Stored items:
▶
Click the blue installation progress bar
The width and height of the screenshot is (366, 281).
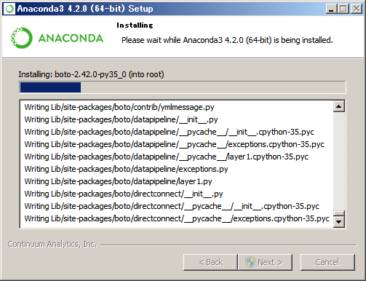tap(183, 87)
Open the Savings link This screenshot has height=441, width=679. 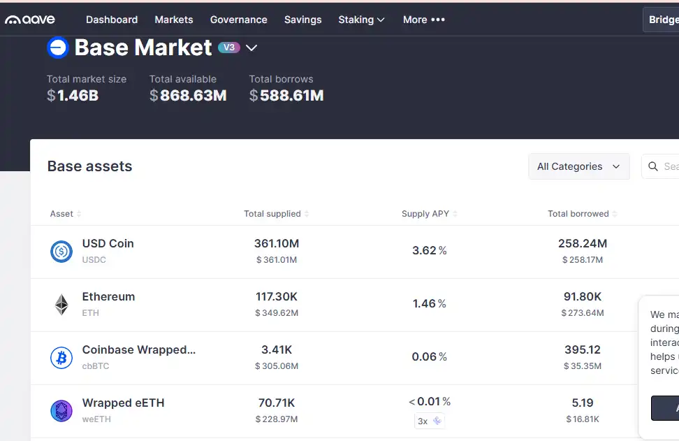(302, 20)
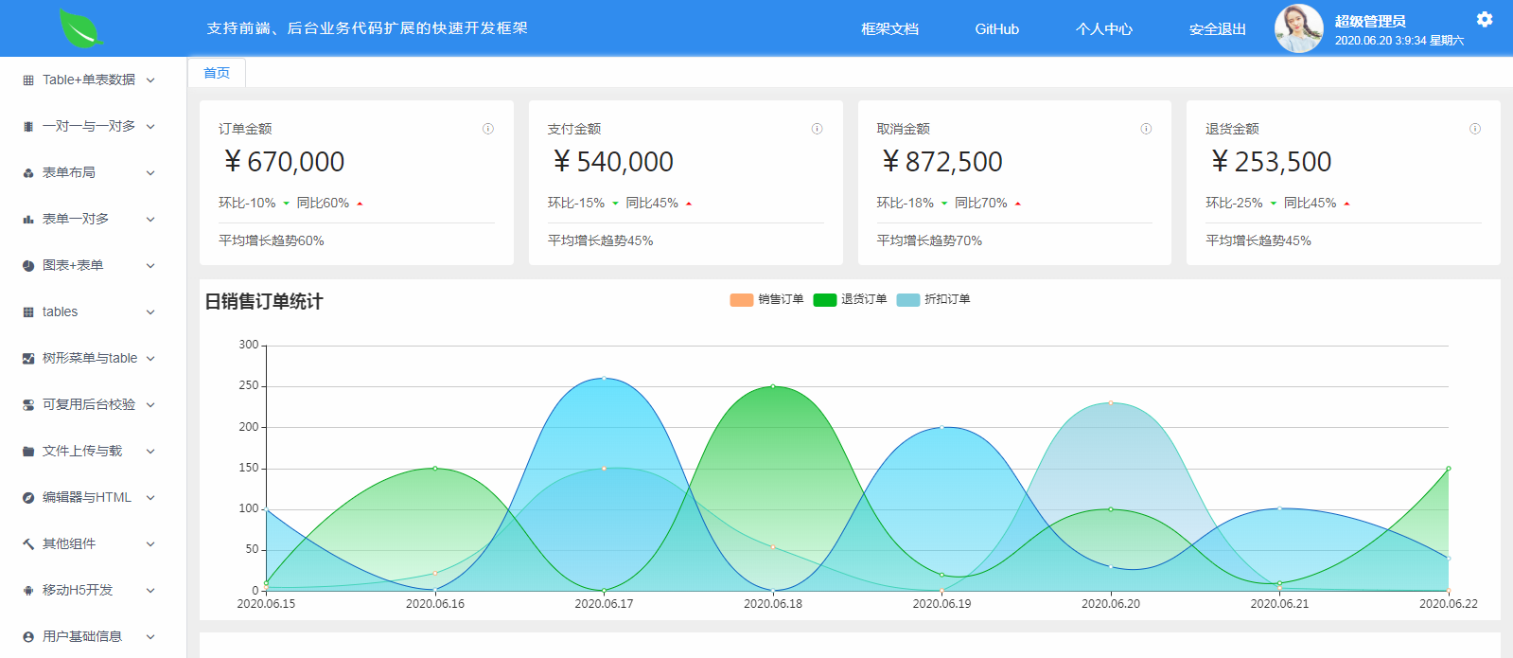Expand the 表单布局 sidebar menu
The height and width of the screenshot is (658, 1513).
pyautogui.click(x=89, y=173)
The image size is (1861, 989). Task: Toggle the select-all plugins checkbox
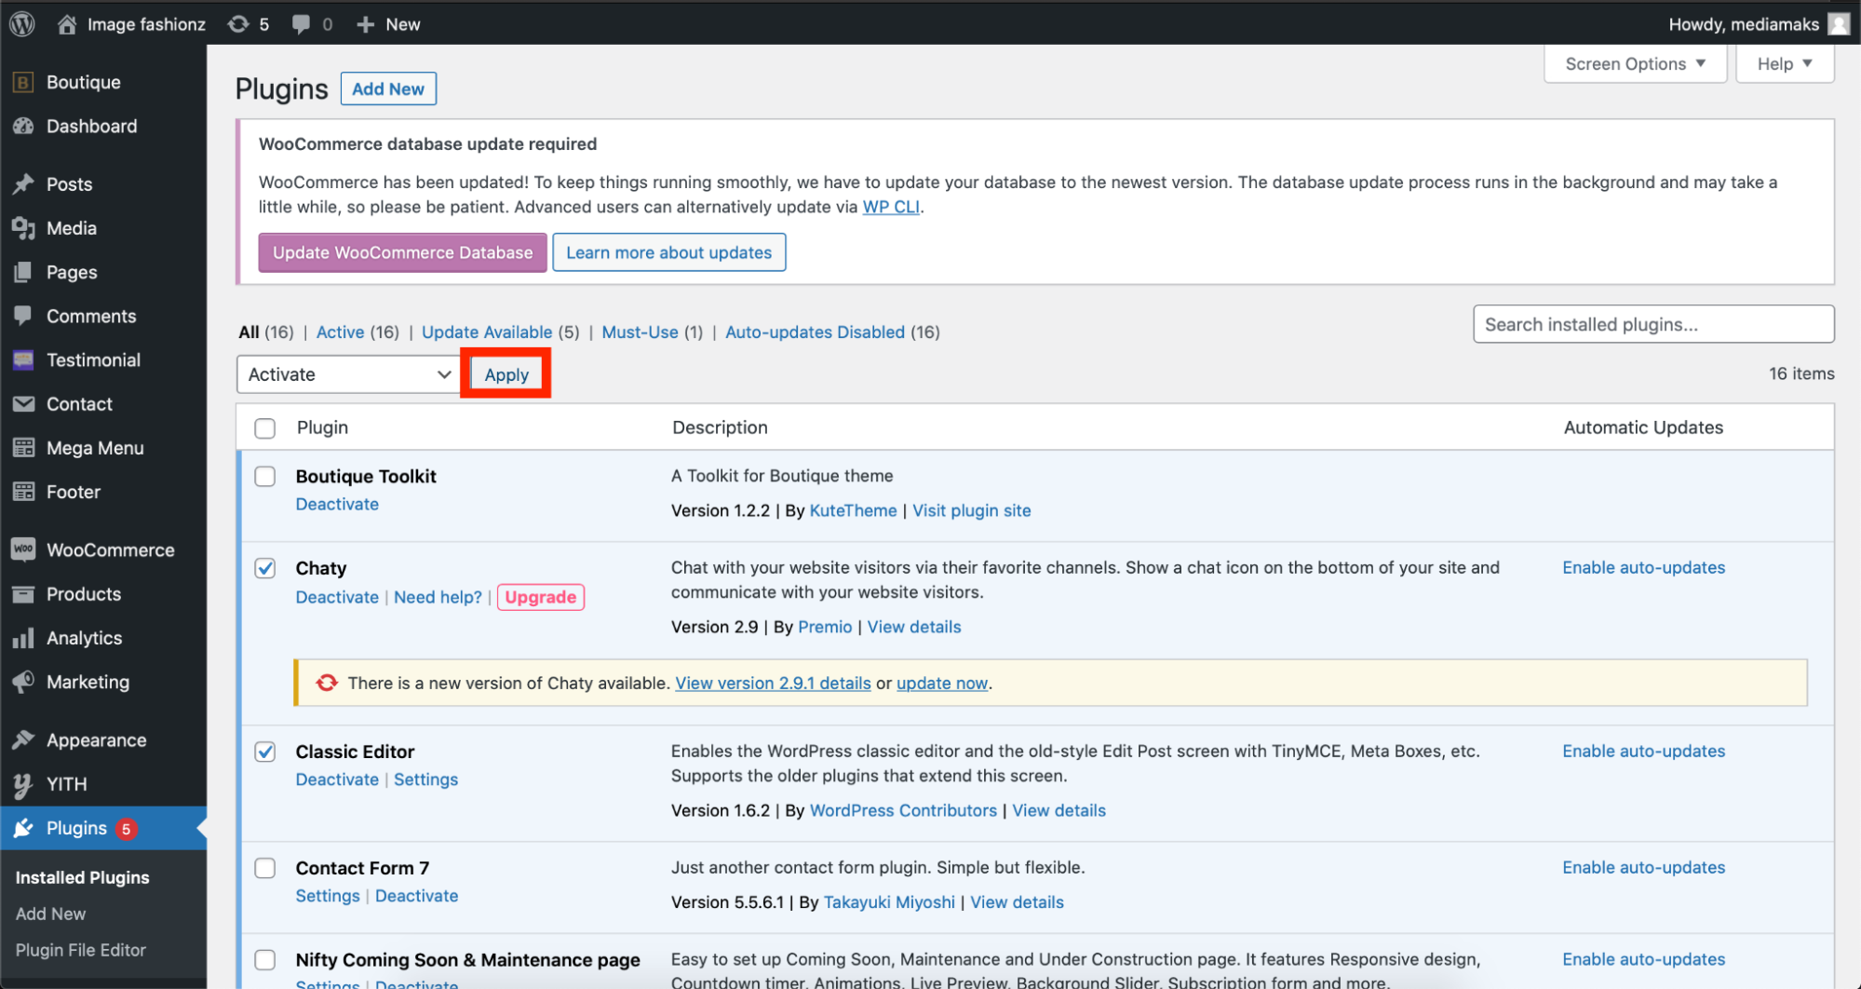[x=265, y=427]
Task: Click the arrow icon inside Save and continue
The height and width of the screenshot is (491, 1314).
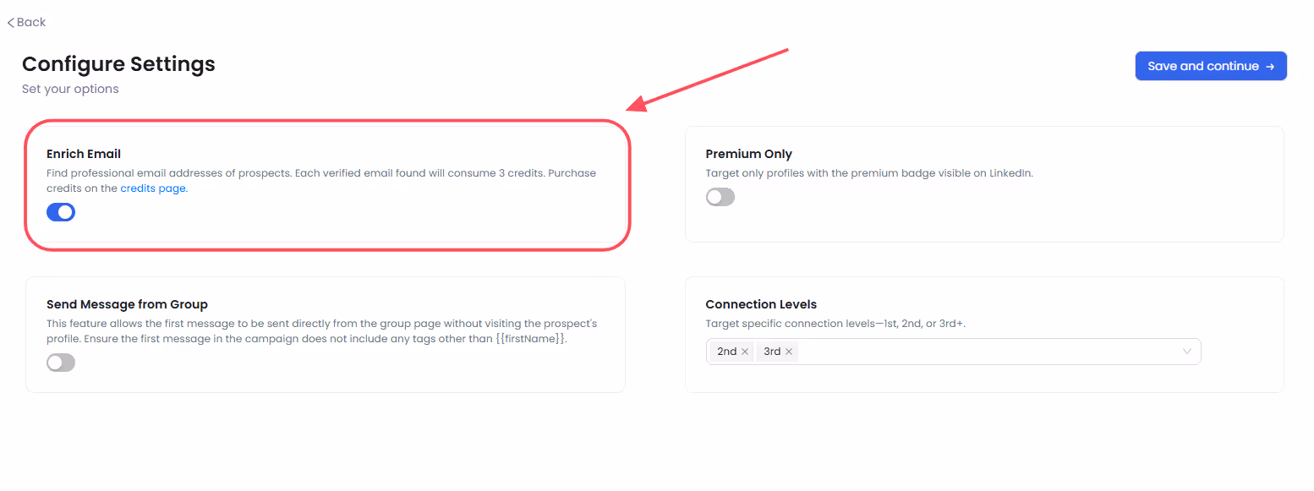Action: tap(1269, 65)
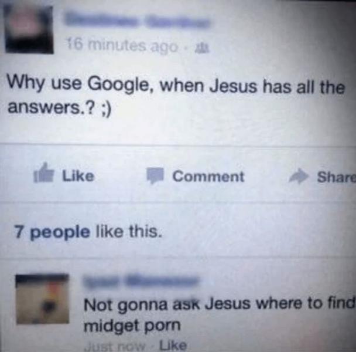356x352 pixels.
Task: Open the commenter's avatar thumbnail
Action: (x=42, y=299)
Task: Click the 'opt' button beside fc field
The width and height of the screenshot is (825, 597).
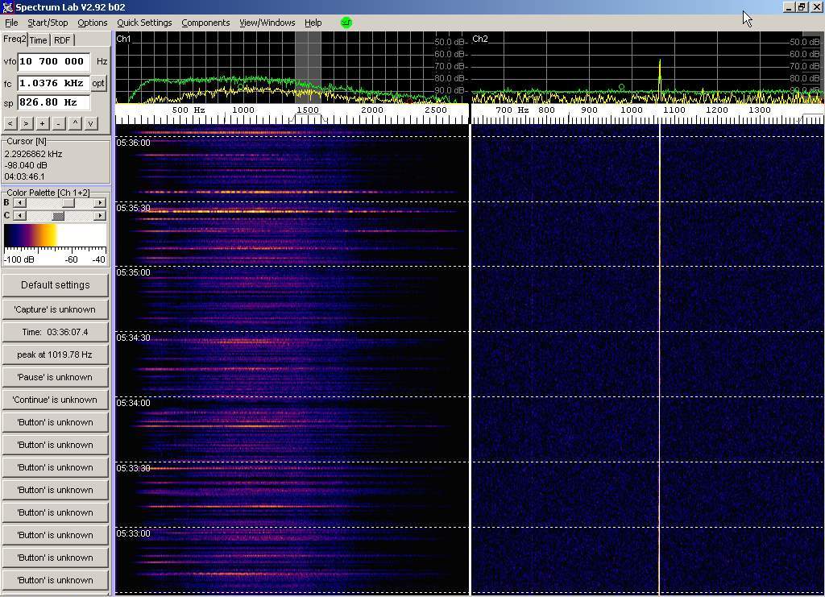Action: pos(98,83)
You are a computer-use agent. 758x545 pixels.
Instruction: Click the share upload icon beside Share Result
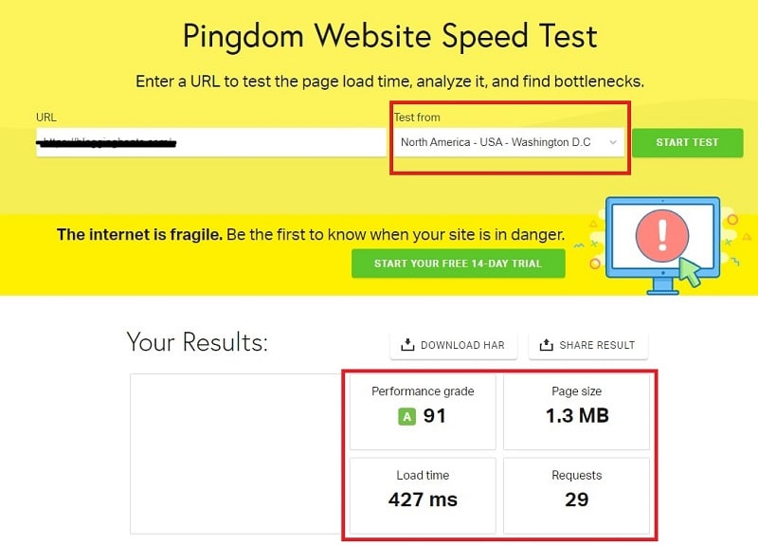tap(547, 345)
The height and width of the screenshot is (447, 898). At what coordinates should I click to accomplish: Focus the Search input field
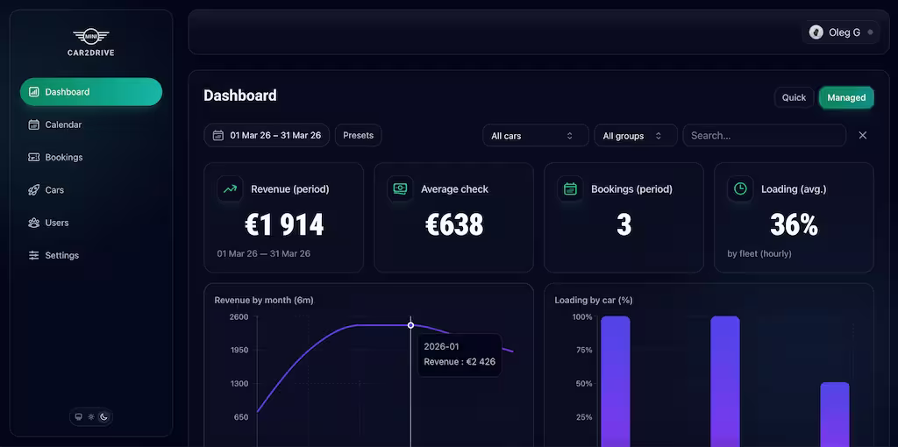(x=765, y=136)
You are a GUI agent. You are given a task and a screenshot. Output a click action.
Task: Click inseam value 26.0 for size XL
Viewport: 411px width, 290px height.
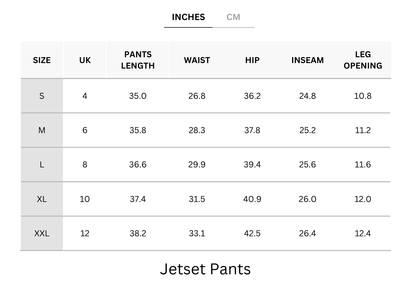(308, 199)
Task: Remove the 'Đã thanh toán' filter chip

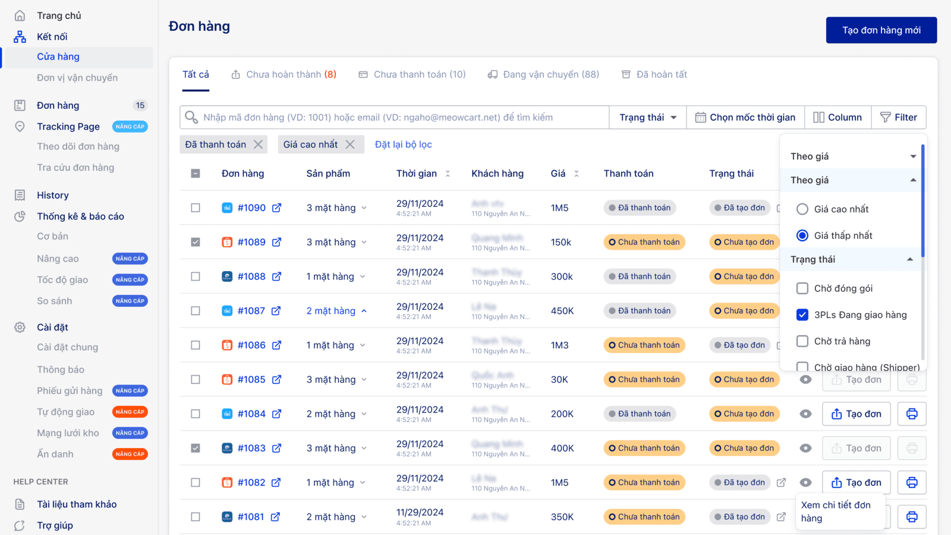Action: click(x=258, y=144)
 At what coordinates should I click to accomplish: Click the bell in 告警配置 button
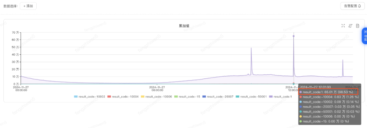[x=360, y=6]
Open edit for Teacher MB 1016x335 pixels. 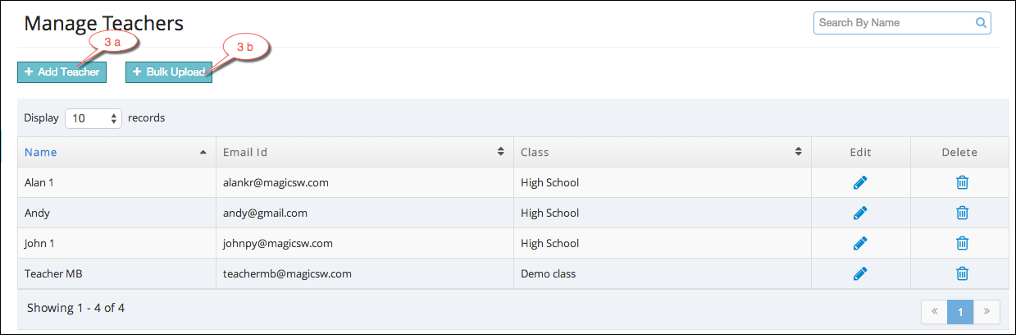tap(860, 273)
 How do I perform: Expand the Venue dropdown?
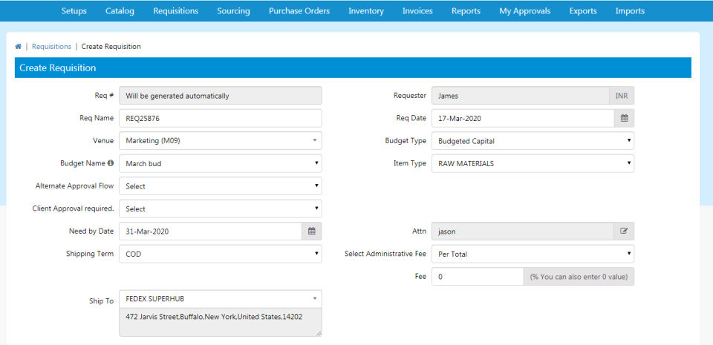(x=220, y=140)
◀
§ **WORK REQUIRED**
Set apart and copy each line of the records that holds the word "agent".

§ **SOLUTION TO THE PROBLEM**
You are a computer-use agent. 758x545 pixels.
You are a GUI agent. You are given a task and a screenshot. Output a click action.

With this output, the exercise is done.